Cost Optimization Playbook

Practical rollout guide to reduce API/LLM spend while preserving memory quality.

Goals

Keep recall/capture quality high for daily use.
Move expensive features to opt-in.
Use cheap-first routing with safe fallbacks.
Enforce ongoing cost checks.

Recommended baseline profiles

Profile A — Local-first (lowest cost)

Use when you want durable memory with near-zero variable model spend.

{
  "mode": "local",
  "retrieval": { "strategies": ["fts5"] }
}

What you keep: auto-capture + auto-recall (FTS), WAL, durable SQLite memory.
What you avoid: external embeddings and chat-model features.

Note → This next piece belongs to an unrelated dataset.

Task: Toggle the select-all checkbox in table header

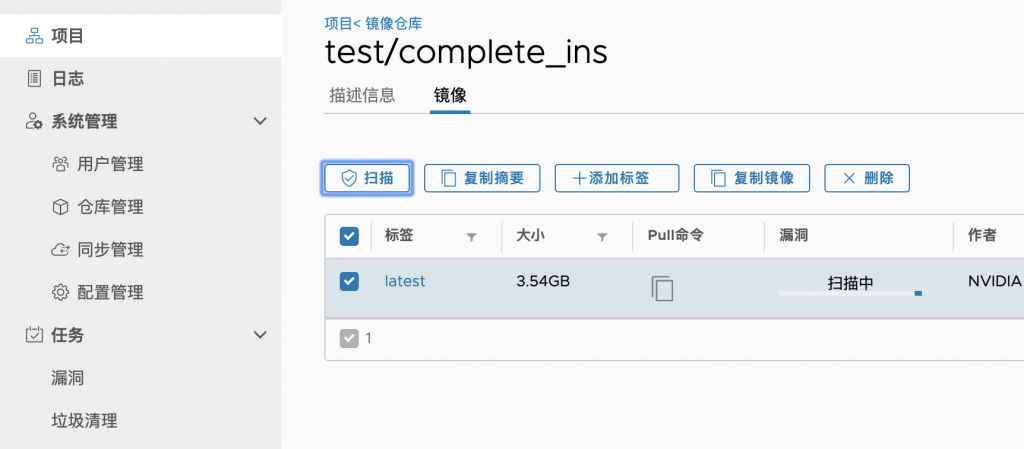Action: 349,236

Profile B — Minimal (best value default)

Use for most production agents that still need semantic recall and low-cost maintenance.

{
  "mode": "minimal",
  "distill": {
    "modelTier": "maintenance",
    "extractionModelTier": "nano"
  },
  "autoRecall": {
    "interactiveEnrichment": "fast",
    "maxTokens": 800
  }
}

Profile C — Enhanced with guardrails

Use only for workflows that truly need reflection and richer behavior.

{
  "mode": "enhanced",
  "distill": {
    "modelTier": "maintenance",
    "extractionModelTier": "nano"
  },
  "store": { "classifyBeforeWrite": false }
}

Enable expensive options (reranking, contextual variants, self-correction depth) only with clear business value.

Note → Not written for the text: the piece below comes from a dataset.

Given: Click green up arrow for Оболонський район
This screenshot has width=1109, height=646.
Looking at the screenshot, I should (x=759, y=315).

10 implementation controls

Mode by use-case
Keep default agents on local or minimal; reserve enhanced/complete for specific teams or agents.
Cheap-first tier routing
Put the lowest-cost acceptable model first in llm.nano and llm.maintenance. Keep fallback chains, but avoid expensive first-choice entries.
Distill extraction tier discipline
Keep distill.extractionModelTier at nano (or maintenance when needed). Avoid default/heavy for routine extraction.
Lean scheduled jobs
Start with nightly distill + weekly reflection only. Disable optional cron chains until they show clear value.
Local pre-filter before cloud distill
Enable local pre-filtering for distill (extraction.preFilter.enabled: true) so low-signal sessions are skipped before cloud calls.
Token budget tightening
Tune down context budgets first:
- autoRecall.maxTokens (start ~600–800)
- retrieval.ambientBudgetTokens
- retrieval.explicitBudgetTokens Prefer interactiveEnrichment: "fast" for stable low-cost turns.
Avoid per-write classification by default
Keep store.classifyBeforeWrite: false unless immediate write-time conflict resolution is required.
Tiering discipline (HOT small, COLD deeper)
Keep HOT compact (memoryTiering.hotMaxTokens, hotMaxFacts) and move low-value old content to COLD sooner.
Local embeddings where feasible
For high-volume installs, prefer embedding.provider: "ollama" or "onnx" and use cloud embedding as fallback via embedding.preferredProviders.
Continuous cost guardrails
Run weekly checks and keep cost tracking enabled:
- openclaw hybrid-mem stats --efficiency
- openclaw hybrid-mem context-audit
- openclaw hybrid-mem verify Define spend/latency thresholds and downgrade feature sets when exceeded.

Weekly operator checklist

Review top token sources with context-audit.
Review tier/source growth with stats --efficiency.
Confirm model routing and warnings with verify.
Trim or disable low-value scheduled jobs.
Re-check after changes within one week.

Rollout order

Move all non-critical agents to minimal (or local).
Enforce cheap-first llm.nano and llm.maintenance.
Lock distill extraction to nano.
Enable/confirm distill local pre-filter.
Tighten recall budgets.
Disable per-write classification where not needed.
Tighten tiering limits (HOT smaller, COLD faster).
Migrate heavy-traffic environments to local embeddings.
Keep only high-value cron jobs.
Establish weekly guardrail review and rollback rules.